On Christmas Day a special task force of the Philippine National Police detained three known Sinaloa affiliates during a raid on a meth lab south of Manila. The bust was followed three weeks later by the capture of four Canadian gangsters thought to have links to the Mexican cartel.
Hong Kong’s triads have long been key players in the Philippine drug trade and police there now fear an “unholy alliance” between the Mexican and Chinese drug syndicates.
“We have to move fast to nip this partnership in the bud,” said Senior Superintendent Bartolome Tobias, head of the Philippine National Police anti-illegal- drugs task force.
In Hong Kong, five Mexicans were sentenced last year to up to 27 years in prison for smuggling 538kg of cocaine into the city in 2011.
Police and customs officials have declined to say whether the five were Sinaloa traffickers and Mexican consul-general Alicia Buenrostro Massieu said “respect for due process” meant she could not say.
However, the ringleader of the group came from Sinaloa territory and operated out of a Mexican port controlled by the cartel.

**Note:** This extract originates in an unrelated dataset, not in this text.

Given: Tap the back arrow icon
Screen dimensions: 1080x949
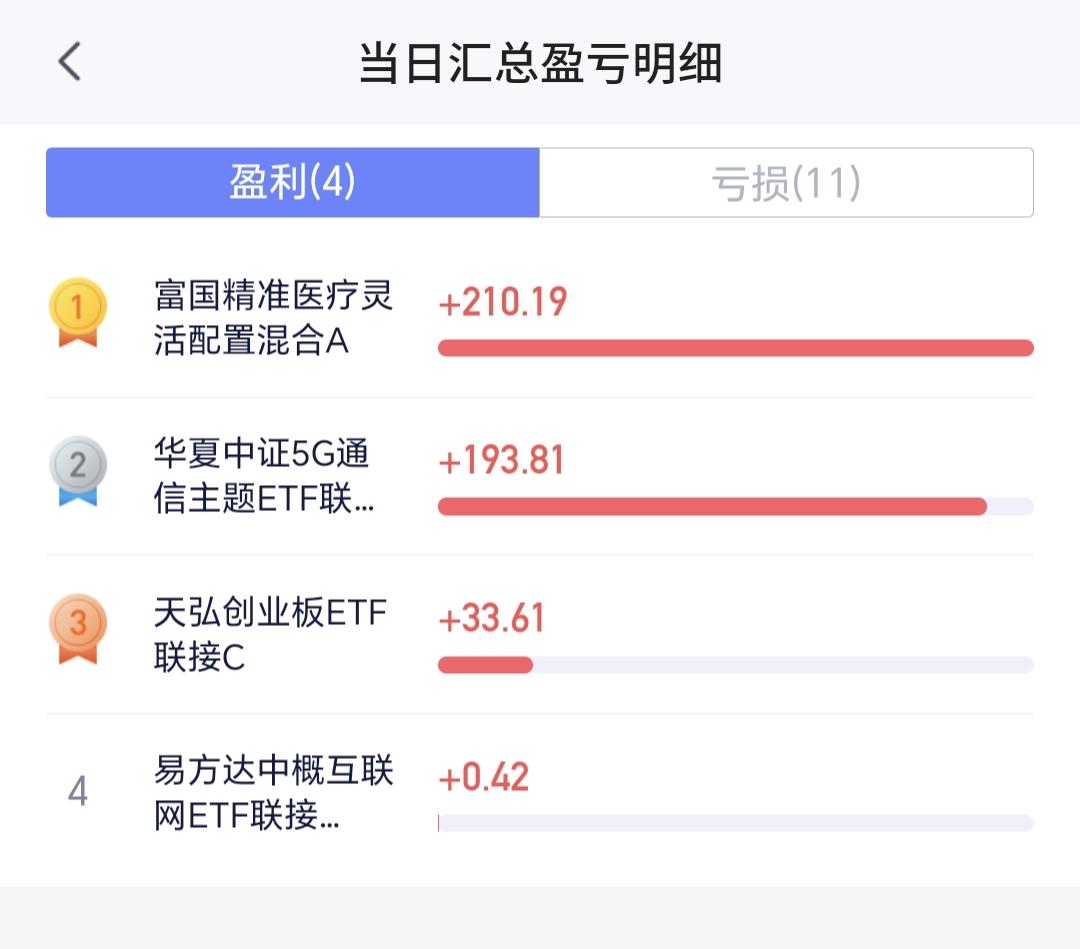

In sentencing the group, Deputy Judge Mr Justice Gareth Lugar-Mawson said that the individuals – with the exception of the ringleader – were drug mules “driven to participate because of debt problems”.
Leveraging unpaid debts is a common method that such syndicates use to recruit otherwise innocent mules, experts say.
With surging demand for methamphetamine and cocaine, an increasingly affluent Asia presents an enticing market for drug traffickers.
Cocaine seizures by Hong Kong Customs soared from 30kg in 2011 to 600kg in 2012, a rise of nearly 2,000 per cent.
The figure fell to 170kg last year, yet the drug has been classed a “growing threat” in Asia by the UN.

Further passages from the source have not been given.